6. Resilience to Changes

  • Before: Hardcoded court IDs break when website changes
  • After: Automatic discovery adapts to dynamic court ID schemes

7. Multiple Fallback Options

  • Before: Script fails completely if URL structure changes
  • After: Automatic discovery → manual discovery → custom URL bypass

Integration with Existing Code

The new extractor coexists with the current implementation: - Uses the same ParserAppealsAL class - Produces the same JSON/CSV output format - Follows the same error handling patterns

Future Enhancements

Advanced Features

  • Save/load search configurations
  • Scheduled extractions
  • Differential updates (only new cases)
  • Export to additional formats (Excel, XML)

Performance Improvements

  • Parallel page processing
  • Caching of search results
  • Resume interrupted extractions

Code Structure

configurable_court_extractor.py
├── CourtSearchBuilder class
│   ├── Parameter management methods
│   ├── URL building methods
│   └── Validation methods
├── extract_court_cases_with_params() function
│   ├── Search execution logic
│   ├── Progress reporting
│   └── Output generation
└── main() function
    ├── CLI argument parsing
    ├── Parameter validation
    └── Function orchestration

Why This Design is Better

  1. Single Responsibility: Each class/function has one clear purpose
  2. Open/Closed Principle: Easy to extend without modifying existing code
  3. DRY (Don't Repeat Yourself): URL logic is centralized
  4. User-Centered: Designed around user needs, not technical constraints
  5. Testable: Components can be unit tested independently
  6. Documented: Self-documenting code with clear method names

This design transforms a rigid, single-purpose script into a flexible, user-friendly tool that can adapt to various research needs while maintaining the reliability and performance of the original implementation.

Implementation Reference

Note: The complete implementation code has been moved to the reference documentation for better organization. Please refer to the Configurable Court Extractor Reference for the full source code, API documentation, and detailed implementation examples.

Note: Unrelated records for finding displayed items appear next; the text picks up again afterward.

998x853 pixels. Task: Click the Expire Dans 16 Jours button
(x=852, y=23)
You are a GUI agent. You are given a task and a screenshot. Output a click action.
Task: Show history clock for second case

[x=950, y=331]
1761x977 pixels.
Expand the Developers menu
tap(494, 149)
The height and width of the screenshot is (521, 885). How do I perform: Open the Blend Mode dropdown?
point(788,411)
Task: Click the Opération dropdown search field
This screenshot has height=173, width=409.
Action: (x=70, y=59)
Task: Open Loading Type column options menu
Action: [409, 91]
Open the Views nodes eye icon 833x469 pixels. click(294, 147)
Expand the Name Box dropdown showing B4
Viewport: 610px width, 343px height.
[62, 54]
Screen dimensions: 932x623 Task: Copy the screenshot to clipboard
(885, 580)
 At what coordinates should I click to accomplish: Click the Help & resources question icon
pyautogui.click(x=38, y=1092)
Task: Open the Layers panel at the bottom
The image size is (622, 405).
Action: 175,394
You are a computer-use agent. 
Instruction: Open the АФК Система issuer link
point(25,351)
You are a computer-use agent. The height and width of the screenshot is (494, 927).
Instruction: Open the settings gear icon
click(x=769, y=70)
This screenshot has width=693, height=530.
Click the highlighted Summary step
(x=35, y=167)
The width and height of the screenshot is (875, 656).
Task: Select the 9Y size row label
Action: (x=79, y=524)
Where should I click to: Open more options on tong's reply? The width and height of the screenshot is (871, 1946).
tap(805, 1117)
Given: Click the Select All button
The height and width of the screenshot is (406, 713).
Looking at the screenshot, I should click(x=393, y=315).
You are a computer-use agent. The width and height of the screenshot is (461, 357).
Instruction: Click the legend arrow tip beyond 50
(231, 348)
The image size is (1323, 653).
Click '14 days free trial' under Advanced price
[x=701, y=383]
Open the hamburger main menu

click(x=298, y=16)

Key Design Decisions Explained

  1. Builder Pattern: Separates URL construction complexity from business logic
  2. Dual-Mode Operation: Supports both parameter-based search and pre-built URL input
  3. Parameter Validation: Ensures required combinations are provided (custom dates)
  4. Progressive Enhancement: Starts with defaults, allows selective customization
  5. Error Recovery: Graceful handling when page counts can't be determined
  6. Output Consistency: Maintains same format as original extractor
  7. User Feedback: Real-time progress and parameter confirmation
  8. URL Flexibility: Custom URLs override all search parameters for maximum flexibility

Summary

This design transforms a rigid, single-purpose script into a flexible, user-friendly tool that can adapt to various research needs while maintaining the reliability and performance of the original implementation. The modular architecture ensures that each component has a single responsibility, making the system easy to extend, test, and maintain.